** Data shown **
______________________________

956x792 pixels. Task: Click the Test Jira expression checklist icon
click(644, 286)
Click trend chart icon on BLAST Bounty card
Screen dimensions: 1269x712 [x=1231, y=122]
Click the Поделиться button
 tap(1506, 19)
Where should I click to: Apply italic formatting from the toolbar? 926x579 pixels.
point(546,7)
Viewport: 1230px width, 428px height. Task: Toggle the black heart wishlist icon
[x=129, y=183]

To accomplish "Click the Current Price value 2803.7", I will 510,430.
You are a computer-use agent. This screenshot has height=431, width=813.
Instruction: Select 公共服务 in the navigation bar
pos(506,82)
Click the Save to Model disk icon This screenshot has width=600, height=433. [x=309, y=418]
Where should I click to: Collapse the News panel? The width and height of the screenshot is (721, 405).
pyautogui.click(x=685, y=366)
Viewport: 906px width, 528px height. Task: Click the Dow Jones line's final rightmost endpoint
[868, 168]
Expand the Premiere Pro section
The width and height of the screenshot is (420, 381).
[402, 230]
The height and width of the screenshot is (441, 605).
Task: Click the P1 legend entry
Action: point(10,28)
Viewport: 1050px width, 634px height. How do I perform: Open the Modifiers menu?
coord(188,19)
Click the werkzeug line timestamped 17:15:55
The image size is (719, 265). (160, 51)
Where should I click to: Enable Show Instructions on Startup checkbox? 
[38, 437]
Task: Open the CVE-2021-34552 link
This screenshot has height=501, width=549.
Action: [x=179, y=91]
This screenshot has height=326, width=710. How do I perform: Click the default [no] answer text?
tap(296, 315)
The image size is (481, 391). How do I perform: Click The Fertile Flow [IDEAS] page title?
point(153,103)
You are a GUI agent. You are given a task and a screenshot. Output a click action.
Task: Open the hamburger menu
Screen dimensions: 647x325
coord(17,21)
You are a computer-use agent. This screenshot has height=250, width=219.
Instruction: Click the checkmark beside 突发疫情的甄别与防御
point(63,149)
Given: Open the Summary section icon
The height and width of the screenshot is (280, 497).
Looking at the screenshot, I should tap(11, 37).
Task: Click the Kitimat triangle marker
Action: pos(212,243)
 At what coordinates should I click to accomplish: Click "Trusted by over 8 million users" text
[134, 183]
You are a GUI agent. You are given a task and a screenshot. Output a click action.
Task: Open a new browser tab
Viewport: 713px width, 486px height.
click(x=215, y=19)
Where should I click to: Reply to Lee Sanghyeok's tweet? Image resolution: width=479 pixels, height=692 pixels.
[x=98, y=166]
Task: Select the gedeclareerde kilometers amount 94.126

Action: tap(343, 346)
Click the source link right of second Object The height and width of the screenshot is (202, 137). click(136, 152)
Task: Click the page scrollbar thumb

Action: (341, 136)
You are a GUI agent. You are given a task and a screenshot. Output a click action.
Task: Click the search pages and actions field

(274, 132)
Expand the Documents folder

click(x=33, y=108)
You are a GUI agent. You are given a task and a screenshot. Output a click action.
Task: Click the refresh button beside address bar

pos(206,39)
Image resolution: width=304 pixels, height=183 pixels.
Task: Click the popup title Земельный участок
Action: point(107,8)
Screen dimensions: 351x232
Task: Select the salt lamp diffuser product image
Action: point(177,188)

______________________________

** What you will do **
The lines to return are those holding the string "link" anywhere in the listing above.

** The answer **
Task: Open the CVE-2021-34552 link
Click the source link right of second Object The height and width of the screenshot is (202, 137). click(136, 152)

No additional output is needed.